More specifically, Salesforce will acquire Tableau in an all-stock transaction -- which helps explain Salesforce's drop today -- in which each share of Tableau will be exchanged for 1.103 shares of Salesforce common stock. Based on Salesforce's three-day average close as of Friday (before today's modest drop), the deal represented an enterprise value for Tableau of roughly $15.7 billion net of cash. The exchange should also be tax free for Tableau shareholders, with the exception of cash paid for any fractional shares held.
In a press release this morning, Tableau argued that combining its platform with Salesforce's Einstein AI assistant will create "the most intelligent and intuitive analytics and visualization platform for every department and every user at any company."
"Salesforce's incredible success has always been based on anticipating the needs of our customers and providing them the solutions they need to grow their businesses," said Salesforce co-CEO Keith Block. "Data is the foundation of every digital transformation, and the addition of Tableau will accelerate our ability to deliver customer success by enabling a truly unified and powerful view across all of a customer's data."

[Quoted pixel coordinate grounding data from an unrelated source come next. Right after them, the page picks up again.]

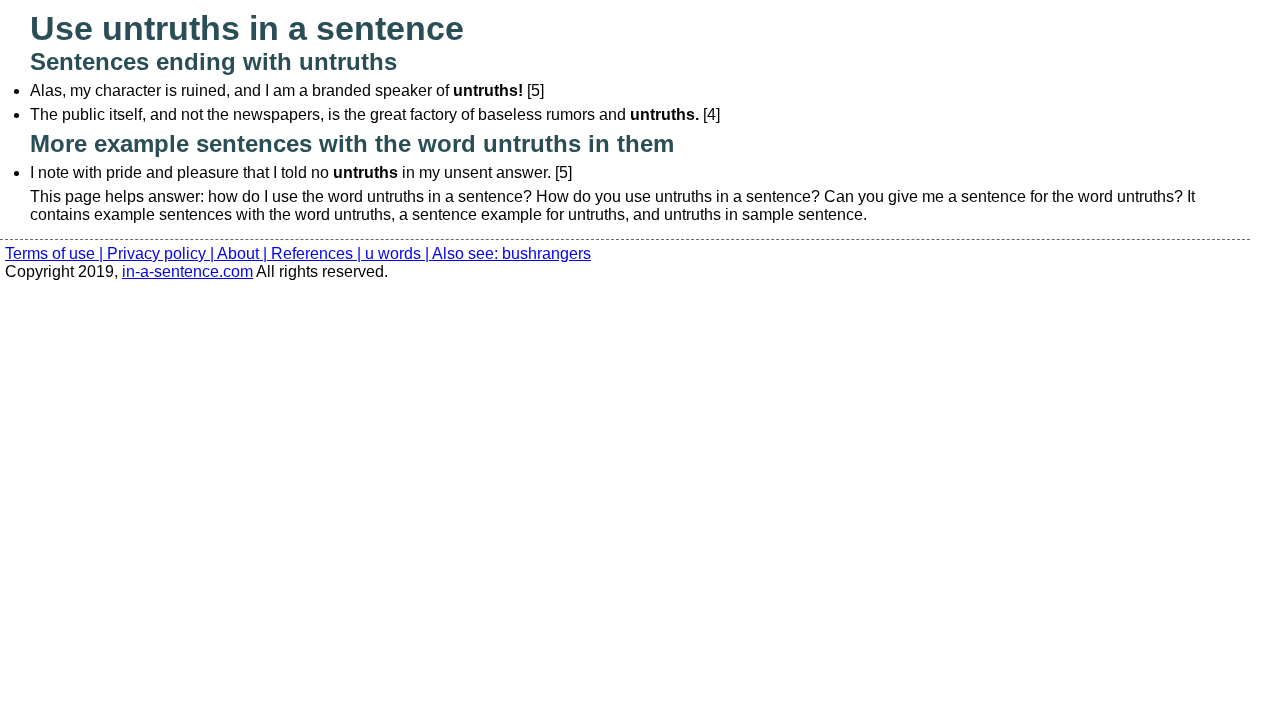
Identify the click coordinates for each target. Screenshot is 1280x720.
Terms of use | (56, 253)
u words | (398, 253)
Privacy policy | (162, 253)
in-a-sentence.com (187, 271)
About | (244, 253)
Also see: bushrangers (511, 253)
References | (318, 253)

Of course, the acquisition doesn't directly benefit Alteryx or Splunk. But each company will enjoy enviable momentum for its respective data-analytics platform -- with both of them adding hundreds of new enterprise customers in the first quarter of 2019 as more people recognize the previously untapped value they can glean from their data. So it's hardly surprising to see the market driving Alteryx and Splunk higher as investors drool over the prospect of an increase in merger and acquisition activity in the space.

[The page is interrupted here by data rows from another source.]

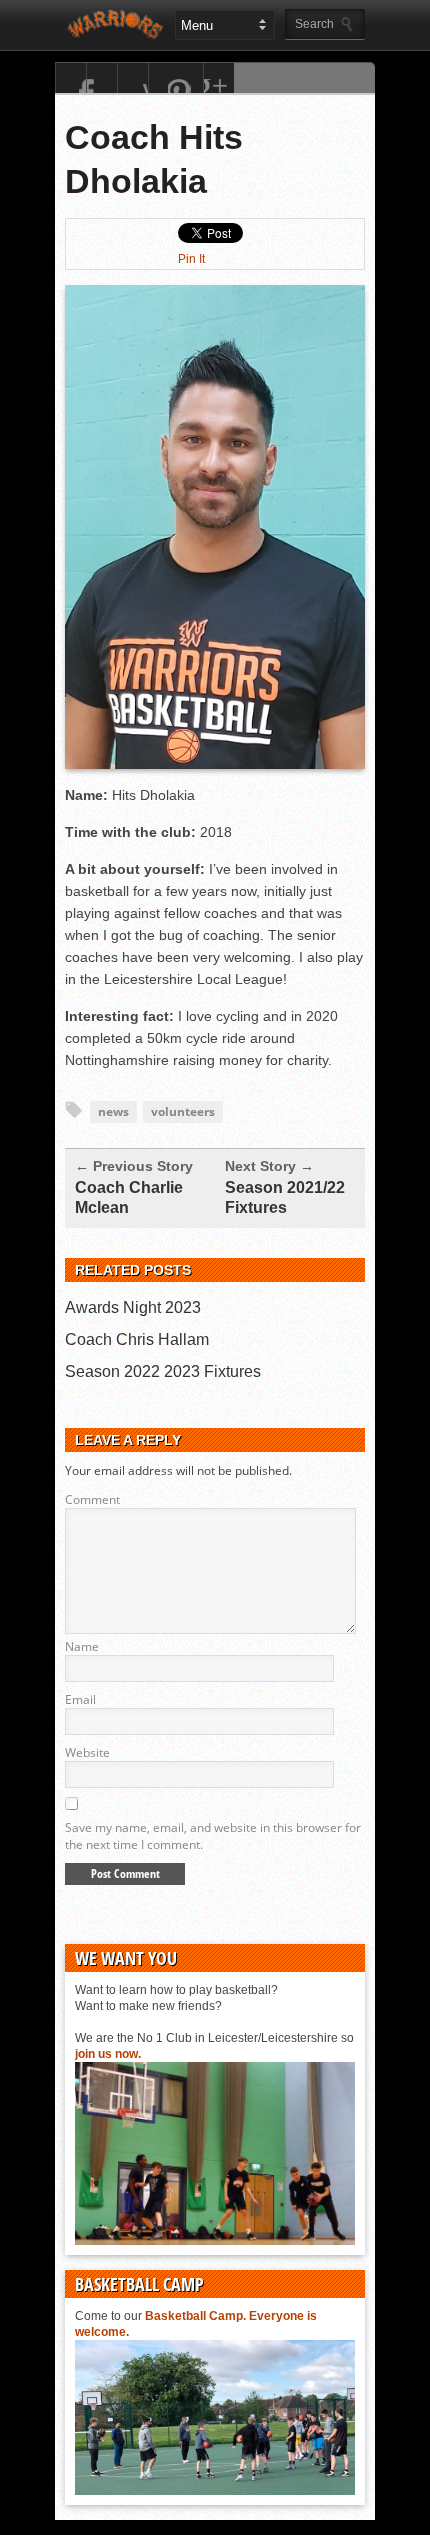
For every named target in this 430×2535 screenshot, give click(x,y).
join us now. (108, 2054)
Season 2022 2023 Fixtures (163, 1371)
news (113, 1111)
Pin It (191, 259)
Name (82, 1646)
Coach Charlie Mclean (129, 1197)
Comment (92, 1499)
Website (87, 1752)
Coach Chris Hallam (137, 1339)
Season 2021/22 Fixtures (285, 1197)
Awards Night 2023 (133, 1307)
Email (80, 1699)
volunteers (183, 1111)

As it stands, the acquisition still needs to pass regulatory muster and requires the majority approval of Tableau shareholders. The investor approval will be easier to achieve considering both the acquisition premium and the fact that Tableau founders Christian Chabot, Patrick Hanrahan, and Christopher Stolte have all indicated they'll tender their own shares in the exchange offer.

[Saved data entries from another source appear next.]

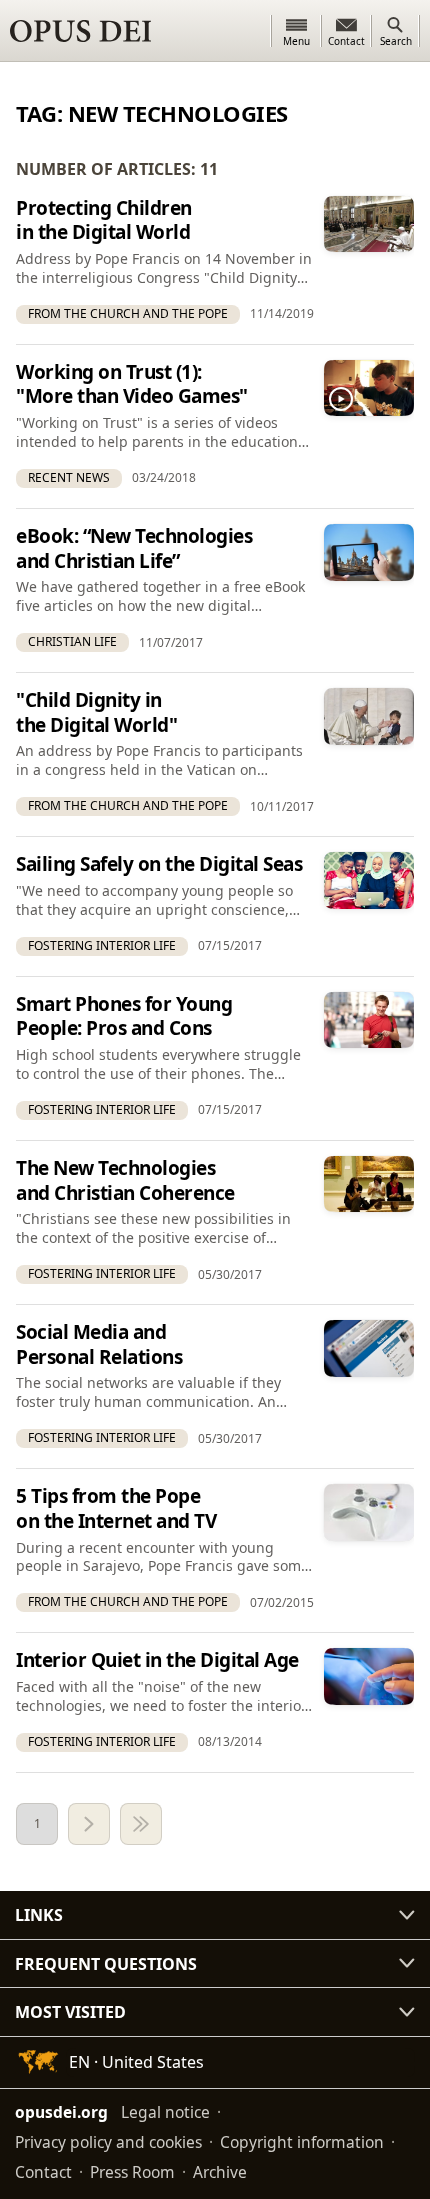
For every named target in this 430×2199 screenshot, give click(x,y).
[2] (89, 1824)
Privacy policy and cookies (108, 2142)
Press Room (132, 2172)
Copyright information (302, 2142)
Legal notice (165, 2112)
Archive (220, 2172)
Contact (43, 2172)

Assuming all goes as planned, Salesforce expects to close the purchase during its fiscal third quarter ending Oct. 31. With Tableau stock currently trading at only a slight discount to the agreed acquisition price based on Salesforce's current levels -- and unless Tableau investors would rather eventually become Salesforce shareholders -- I think they would do well to consider taking today's profits and putting them to work elsewhere.